Alle 10:30 si discute del ruolo delle agenzie sociali per l’abitare, mentre alle 11:30 spazio ai sindacati degli inquilini con interventi delle principali sigle nazionali e locali.

Alle 12:30 intervengono amministratori locali da diverse città italiane, tra cui Padova, Pavia, Brescia, Bari, Cagliari e Perugia.

Nel pomeriggio, dalle 14:30, il focus si sposta sulla transizione energetica del patrimonio pubblico, con interventi tecnici e istituzionali sul tema dell’efficientamento energetico.

Alle 16 si affronta il tema dei processi costruttivi e delle nuove tecnologie per aumentare l’offerta abitativa, con contributi del mondo accademico e professionale.

Alle 17:15 spazio all’innovazione dei modelli abitativi e alla sostenibilità, mentre alle 18 intervengono gli assessori comunali Elena Grandi e Marco Granelli.

30 aprile, gestione, comunità e nuove opportunità

La terza giornata, giovedì 30 aprile, è dedicata alla gestione dei complessi ERP e al ruolo delle comunità.

Alle 9:15 si apre con un focus sulla gestione del patrimonio pubblico, con interventi di Carlo Lopedote e confronto con rappresentanti di ANACI, ATS Milano e MM Spa.

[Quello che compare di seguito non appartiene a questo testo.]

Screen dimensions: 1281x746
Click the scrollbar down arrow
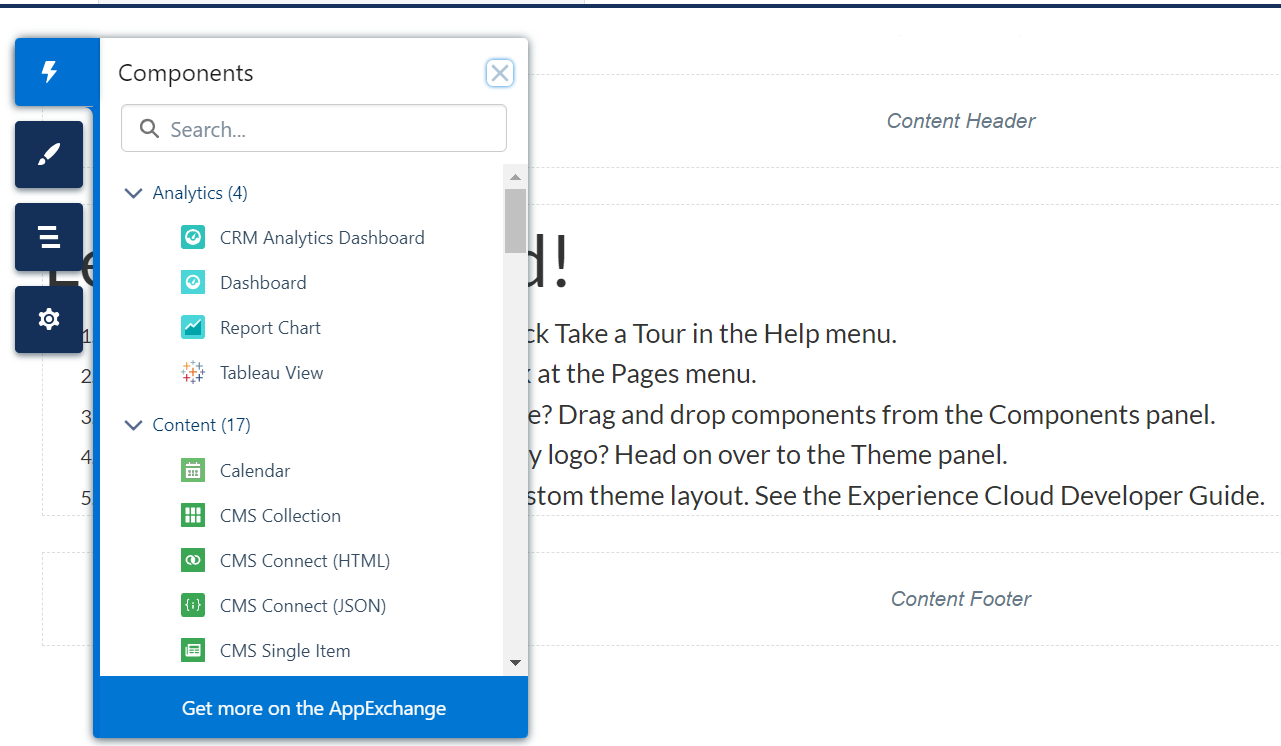tap(515, 662)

Alle 10:30 si affronta il tema delle sinergie tra istituzioni, terzo settore e fondazioni, con interventi tra gli altri di Lamberto Bertolè, Giordana Ferri e Massimiliano Tarantino.

Alle 11:30 il panel sulla coesione sociale nei quartieri popolari mette al centro cultura, servizi e spazio pubblico, con contributi di esponenti del mondo culturale e urbano, tra cui il direttore del Piccolo Teatro Claudio Longhi.

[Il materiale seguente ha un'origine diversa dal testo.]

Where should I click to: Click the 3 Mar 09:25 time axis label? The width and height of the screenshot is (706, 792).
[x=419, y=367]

Nel pomeriggio, alle 14:30, spazio ai modelli abitativi per giovani, con il coinvolgimento di università, enti locali e operatori del settore.

Alle 16 la chiusura è affidata alla voce dei territori, con gli interventi dei presidenti dei nove Municipi di Milano o loro delegati, da Mattia Abdu a Anita Pirovano.

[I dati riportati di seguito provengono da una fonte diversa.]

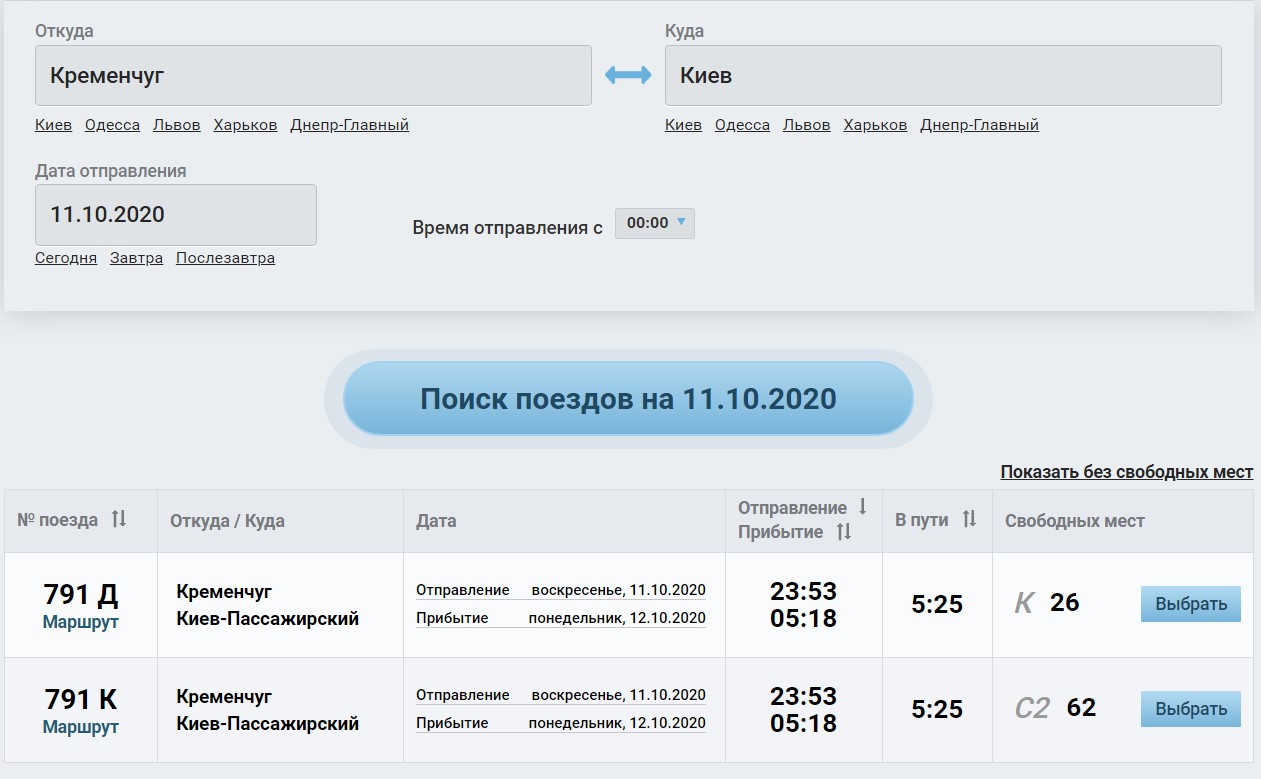Sort by travel duration arrows icon
1261x779 pixels.
point(968,519)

Una piattaforma per ripensare la casa pubblica

Il Forum Casa si propone come una piattaforma di confronto e diffusione di buone pratiche, capace di mettere in rete istituzioni, sindacati, imprese e realtà sociali. Al centro resta la casa pubblica, ma anche la necessità di ripensare modelli, strumenti e politiche per affrontare una crisi abitativa che, a Milano come nel resto del Paese, è ormai strutturale.